Required action |
Look in the material below for the line with "You are a computer-use agent. 800x377 pixels." and the line with "Task: Click the save floppy disk icon", then set down exactly those two lines and all lines between, nothing more.
+ + + + +
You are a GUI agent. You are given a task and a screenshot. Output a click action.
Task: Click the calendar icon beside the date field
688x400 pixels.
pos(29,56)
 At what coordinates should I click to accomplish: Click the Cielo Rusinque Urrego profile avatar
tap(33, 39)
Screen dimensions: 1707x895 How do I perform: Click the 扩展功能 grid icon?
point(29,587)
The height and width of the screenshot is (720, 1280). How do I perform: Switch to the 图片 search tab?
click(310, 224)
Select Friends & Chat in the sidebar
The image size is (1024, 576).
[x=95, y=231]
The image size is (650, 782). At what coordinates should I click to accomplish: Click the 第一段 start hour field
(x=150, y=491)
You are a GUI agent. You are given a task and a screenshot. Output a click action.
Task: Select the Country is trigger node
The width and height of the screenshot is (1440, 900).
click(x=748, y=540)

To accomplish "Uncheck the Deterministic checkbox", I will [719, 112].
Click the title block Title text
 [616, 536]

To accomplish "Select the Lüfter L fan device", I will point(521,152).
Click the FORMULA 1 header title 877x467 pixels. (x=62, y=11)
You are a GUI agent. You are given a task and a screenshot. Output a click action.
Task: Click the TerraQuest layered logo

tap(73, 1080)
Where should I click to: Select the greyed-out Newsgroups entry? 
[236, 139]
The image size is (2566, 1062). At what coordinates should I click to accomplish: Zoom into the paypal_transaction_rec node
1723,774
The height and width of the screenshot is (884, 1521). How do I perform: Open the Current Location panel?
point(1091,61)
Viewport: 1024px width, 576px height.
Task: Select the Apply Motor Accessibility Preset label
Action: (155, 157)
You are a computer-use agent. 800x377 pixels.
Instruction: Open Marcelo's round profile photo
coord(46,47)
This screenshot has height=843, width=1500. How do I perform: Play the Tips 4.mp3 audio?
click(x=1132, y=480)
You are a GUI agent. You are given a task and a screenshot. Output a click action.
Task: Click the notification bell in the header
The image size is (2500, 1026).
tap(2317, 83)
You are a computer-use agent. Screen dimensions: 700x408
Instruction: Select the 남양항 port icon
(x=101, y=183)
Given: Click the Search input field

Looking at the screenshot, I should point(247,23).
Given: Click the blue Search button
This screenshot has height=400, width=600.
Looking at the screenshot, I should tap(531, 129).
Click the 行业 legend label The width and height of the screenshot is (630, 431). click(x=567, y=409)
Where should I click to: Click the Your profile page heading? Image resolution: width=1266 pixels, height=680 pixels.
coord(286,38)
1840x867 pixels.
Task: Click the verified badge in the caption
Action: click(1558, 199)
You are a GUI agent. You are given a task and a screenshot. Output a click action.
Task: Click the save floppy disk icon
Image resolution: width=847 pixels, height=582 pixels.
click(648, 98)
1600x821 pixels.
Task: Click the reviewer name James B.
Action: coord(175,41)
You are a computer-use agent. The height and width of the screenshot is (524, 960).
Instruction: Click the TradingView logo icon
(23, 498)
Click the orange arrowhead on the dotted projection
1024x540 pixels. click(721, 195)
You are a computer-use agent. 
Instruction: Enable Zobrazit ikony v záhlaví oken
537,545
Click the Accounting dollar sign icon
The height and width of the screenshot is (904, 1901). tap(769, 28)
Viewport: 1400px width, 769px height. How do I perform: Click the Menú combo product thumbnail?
+ + + + +
Output of the exercise |
You are a computer-use agent. 800x377 pixels.
Instruction: Open Marcelo's round profile photo
coord(46,47)
This screenshot has height=843, width=1500. How do I perform: Play the Tips 4.mp3 audio?
click(x=1132, y=480)
You are a GUI agent. You are given a task and a screenshot. Output a click action.
Task: Click the notification bell in the header
The image size is (2500, 1026).
tap(2317, 83)
You are a computer-use agent. Screen dimensions: 700x408
Instruction: Select the 남양항 port icon
(x=101, y=183)
Given: Click the Search input field

Looking at the screenshot, I should point(247,23).
Given: Click the blue Search button
This screenshot has height=400, width=600.
Looking at the screenshot, I should tap(531, 129).
Click the 行业 legend label The width and height of the screenshot is (630, 431). click(x=567, y=409)
Where should I click to: Click the Your profile page heading? Image resolution: width=1266 pixels, height=680 pixels.
coord(286,38)
1840x867 pixels.
Task: Click the verified badge in the caption
Action: click(1558, 199)
You are a GUI agent. You are given a task and a screenshot. Output a click action.
Task: Click the save floppy disk icon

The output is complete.